How to discredit your competitors
A headline about the US presidential debate claimed Hillary Clinton unties the Gordian knot (ABC news online 27 September 2016). In this case the Gordian Knot is
“…the growing realisation that Mr Trump continues to rise no matter what serial atrocities or outrages he commits …”
Before we see what we can learn about discrediting our competitors, let’s just remind ourselves just what is a Gordian knot. More than 2000 years ago, Gordius created an intricate knot described as several knots so entangled it was impossible to see how they were fastened. The story was that whoever could untie the knot would rule Asia.
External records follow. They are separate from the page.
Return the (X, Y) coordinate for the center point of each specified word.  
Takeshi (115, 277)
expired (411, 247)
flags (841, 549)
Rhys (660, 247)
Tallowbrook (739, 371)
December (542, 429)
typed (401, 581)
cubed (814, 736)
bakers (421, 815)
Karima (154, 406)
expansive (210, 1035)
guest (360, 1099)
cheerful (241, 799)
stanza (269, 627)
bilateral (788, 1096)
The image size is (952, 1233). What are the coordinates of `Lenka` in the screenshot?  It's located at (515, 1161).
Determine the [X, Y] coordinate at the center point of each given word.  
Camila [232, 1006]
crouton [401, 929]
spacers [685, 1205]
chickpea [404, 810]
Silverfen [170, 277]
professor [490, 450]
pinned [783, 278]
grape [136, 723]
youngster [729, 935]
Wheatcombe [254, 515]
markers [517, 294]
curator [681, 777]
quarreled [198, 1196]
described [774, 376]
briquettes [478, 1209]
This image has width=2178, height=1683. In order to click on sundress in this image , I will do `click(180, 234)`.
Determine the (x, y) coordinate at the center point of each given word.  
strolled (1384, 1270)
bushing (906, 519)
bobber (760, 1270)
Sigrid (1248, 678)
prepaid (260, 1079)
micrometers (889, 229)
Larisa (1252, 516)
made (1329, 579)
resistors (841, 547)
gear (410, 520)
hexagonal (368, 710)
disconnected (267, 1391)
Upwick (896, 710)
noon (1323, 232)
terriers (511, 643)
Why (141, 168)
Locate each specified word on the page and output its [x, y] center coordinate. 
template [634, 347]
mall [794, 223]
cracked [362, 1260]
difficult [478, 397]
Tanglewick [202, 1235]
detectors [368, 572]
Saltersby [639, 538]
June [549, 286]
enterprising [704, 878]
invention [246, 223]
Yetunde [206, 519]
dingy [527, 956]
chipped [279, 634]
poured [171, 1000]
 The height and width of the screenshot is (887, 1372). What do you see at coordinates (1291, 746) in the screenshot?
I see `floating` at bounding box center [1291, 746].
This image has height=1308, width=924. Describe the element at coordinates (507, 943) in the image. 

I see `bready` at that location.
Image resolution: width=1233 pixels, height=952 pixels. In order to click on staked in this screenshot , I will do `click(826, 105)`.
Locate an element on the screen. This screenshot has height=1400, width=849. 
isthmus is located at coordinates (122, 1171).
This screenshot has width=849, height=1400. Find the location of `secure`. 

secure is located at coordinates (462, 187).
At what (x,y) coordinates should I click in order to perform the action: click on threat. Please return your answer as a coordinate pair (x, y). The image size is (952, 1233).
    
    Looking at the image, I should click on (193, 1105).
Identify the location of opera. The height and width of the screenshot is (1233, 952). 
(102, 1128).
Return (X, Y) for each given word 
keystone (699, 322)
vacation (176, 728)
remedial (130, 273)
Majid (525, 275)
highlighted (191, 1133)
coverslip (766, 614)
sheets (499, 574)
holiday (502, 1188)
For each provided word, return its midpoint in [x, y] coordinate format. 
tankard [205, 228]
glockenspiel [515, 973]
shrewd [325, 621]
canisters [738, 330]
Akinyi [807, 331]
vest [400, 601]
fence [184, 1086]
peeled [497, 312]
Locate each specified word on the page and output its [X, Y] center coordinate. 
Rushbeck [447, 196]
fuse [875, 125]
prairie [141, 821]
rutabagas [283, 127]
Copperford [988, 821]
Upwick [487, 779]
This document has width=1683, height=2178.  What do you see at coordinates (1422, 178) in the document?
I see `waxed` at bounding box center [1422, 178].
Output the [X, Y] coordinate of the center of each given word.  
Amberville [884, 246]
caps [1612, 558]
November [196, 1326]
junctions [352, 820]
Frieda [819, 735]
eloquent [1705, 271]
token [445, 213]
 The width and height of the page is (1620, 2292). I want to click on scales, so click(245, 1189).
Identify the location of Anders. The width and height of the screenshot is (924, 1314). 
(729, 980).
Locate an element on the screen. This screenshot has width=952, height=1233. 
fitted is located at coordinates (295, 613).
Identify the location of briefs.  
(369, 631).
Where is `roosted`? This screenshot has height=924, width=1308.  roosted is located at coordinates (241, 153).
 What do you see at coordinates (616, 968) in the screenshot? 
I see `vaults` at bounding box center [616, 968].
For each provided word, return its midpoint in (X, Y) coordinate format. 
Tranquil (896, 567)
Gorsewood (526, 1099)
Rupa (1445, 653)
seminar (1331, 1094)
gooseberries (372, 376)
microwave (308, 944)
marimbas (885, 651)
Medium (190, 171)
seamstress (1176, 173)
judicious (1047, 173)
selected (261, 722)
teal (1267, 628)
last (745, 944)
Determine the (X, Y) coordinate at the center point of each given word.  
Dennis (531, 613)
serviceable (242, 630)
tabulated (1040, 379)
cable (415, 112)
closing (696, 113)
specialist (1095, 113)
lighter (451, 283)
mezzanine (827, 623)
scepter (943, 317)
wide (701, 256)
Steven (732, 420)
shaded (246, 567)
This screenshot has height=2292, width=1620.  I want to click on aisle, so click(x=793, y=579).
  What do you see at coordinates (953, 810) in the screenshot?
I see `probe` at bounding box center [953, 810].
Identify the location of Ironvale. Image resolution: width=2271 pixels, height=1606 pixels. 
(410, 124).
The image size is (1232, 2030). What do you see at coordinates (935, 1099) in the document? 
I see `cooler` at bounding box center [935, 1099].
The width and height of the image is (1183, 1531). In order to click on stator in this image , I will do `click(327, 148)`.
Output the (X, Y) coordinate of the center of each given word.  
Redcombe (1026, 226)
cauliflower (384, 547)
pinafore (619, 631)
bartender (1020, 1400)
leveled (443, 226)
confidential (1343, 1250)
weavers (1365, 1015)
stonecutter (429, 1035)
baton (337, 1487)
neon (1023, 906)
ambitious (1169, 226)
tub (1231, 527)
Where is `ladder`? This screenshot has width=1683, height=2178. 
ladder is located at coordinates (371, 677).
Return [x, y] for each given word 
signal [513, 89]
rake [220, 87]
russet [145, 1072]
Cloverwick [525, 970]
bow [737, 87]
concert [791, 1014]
Many tried to untie the knot, but none succeeded. Alexander the Great saw the knot and heard the story. For a long time, Alexander studied the puzzling knot, but could not see a beginning or an end to its twists and turns. Suddenly, Alexander drew his sword and with a decisive blow cut the knot. That’s why when someone solves a complicated problem with bold and decisive action we still talk of "cutting the Gordian knot"
What can we learn for business?
The article talks of Mrs Clinton unpicking the knot during the debate. In plain language she discredited Mr Trump. The new 2016 book by influence guru Robert Cialdini helps us understand why Hilary was so successful. Robert Cialdini explains that in contests of persuasion, counter-arguments are typically more powerful than arguments. A counter-argument that shows your opponent is misinformed on the topic will usually win that argument. However, showing that your opponent is misinformed on that topic will normally win that argument plus any future arguments with the opponent because it shows your opponent to be untrustworthy. So, in the debate Hilary Clinton won the argument and discredited Donald Trump. The second debate between Hillary Clinton and Donald Trump reinforces the messages from the first debate.
In business, we often face unscrupulous competitors willing to bend the truth. Using research findings, rather than putting forward our argument first, wait for our competitor to present their case and then present your counter-arguments. You will win your argument and show the customer that your competitor is untrustworthy.